### SUPPLIED RECORDS
-- Opening Marker --
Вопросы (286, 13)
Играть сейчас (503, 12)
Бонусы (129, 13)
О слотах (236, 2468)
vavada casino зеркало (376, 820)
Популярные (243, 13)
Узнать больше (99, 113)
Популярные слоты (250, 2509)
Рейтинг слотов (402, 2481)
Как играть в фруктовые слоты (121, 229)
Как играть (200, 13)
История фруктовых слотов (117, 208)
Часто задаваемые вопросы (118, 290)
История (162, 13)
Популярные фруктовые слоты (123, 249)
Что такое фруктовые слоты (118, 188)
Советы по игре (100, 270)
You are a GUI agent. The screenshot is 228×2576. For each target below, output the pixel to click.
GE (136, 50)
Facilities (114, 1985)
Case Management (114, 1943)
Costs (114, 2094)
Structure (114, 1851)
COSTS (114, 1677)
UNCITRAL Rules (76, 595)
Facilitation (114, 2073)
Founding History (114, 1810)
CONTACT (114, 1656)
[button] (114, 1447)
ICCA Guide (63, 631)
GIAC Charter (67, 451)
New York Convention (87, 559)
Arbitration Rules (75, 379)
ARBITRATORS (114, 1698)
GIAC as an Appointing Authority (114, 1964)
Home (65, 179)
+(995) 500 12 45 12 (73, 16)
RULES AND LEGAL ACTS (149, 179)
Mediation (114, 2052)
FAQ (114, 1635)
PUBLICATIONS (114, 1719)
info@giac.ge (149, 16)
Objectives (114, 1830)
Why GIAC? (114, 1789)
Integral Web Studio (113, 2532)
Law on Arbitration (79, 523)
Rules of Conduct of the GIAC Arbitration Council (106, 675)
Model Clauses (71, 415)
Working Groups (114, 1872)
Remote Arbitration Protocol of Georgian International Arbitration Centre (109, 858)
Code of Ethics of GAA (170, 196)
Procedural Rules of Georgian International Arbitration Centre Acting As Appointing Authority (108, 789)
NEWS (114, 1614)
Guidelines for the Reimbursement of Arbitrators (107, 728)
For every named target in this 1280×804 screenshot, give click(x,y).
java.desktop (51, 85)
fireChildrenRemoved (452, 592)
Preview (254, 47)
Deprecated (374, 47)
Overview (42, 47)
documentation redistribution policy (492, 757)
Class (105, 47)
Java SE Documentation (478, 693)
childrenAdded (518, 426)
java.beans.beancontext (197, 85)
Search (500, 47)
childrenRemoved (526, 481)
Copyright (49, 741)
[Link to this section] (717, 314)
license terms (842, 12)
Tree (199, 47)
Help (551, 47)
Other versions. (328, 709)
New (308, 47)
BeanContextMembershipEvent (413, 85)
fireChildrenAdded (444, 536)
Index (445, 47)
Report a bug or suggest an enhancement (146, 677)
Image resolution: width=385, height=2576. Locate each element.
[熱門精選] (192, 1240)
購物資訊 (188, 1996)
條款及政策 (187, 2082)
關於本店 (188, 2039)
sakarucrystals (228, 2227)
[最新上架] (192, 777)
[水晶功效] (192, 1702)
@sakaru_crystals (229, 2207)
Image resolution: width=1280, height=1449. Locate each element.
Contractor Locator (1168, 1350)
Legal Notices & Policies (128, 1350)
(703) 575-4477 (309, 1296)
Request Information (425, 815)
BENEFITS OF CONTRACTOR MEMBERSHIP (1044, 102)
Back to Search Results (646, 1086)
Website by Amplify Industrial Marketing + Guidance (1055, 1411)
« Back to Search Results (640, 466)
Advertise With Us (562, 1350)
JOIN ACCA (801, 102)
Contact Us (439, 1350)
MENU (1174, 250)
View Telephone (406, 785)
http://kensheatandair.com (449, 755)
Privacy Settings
-- Closing Marker --
### DIRECTIONS
All lines above between those holding "Популярные фруктовые слоты (123, 249)" and "Code of Ethics of GAA (170, 196)", inclusive, must be set down unchanged, and no other line may be included.

### ANSWER BELOW
Популярные фруктовые слоты (123, 249)
Что такое фруктовые слоты (118, 188)
Советы по игре (100, 270)
You are a GUI agent. The screenshot is 228×2576. For each target below, output the pixel to click.
GE (136, 50)
Facilities (114, 1985)
Case Management (114, 1943)
Costs (114, 2094)
Structure (114, 1851)
COSTS (114, 1677)
UNCITRAL Rules (76, 595)
Facilitation (114, 2073)
Founding History (114, 1810)
CONTACT (114, 1656)
[button] (114, 1447)
ICCA Guide (63, 631)
GIAC Charter (67, 451)
New York Convention (87, 559)
Arbitration Rules (75, 379)
ARBITRATORS (114, 1698)
GIAC as an Appointing Authority (114, 1964)
Home (65, 179)
+(995) 500 12 45 12 (73, 16)
RULES AND LEGAL ACTS (149, 179)
Mediation (114, 2052)
FAQ (114, 1635)
PUBLICATIONS (114, 1719)
info@giac.ge (149, 16)
Objectives (114, 1830)
Why GIAC? (114, 1789)
Integral Web Studio (113, 2532)
Law on Arbitration (79, 523)
Rules of Conduct of the GIAC Arbitration Council (106, 675)
Model Clauses (71, 415)
Working Groups (114, 1872)
Remote Arbitration Protocol of Georgian International Arbitration Centre (109, 858)
Code of Ethics of GAA (170, 196)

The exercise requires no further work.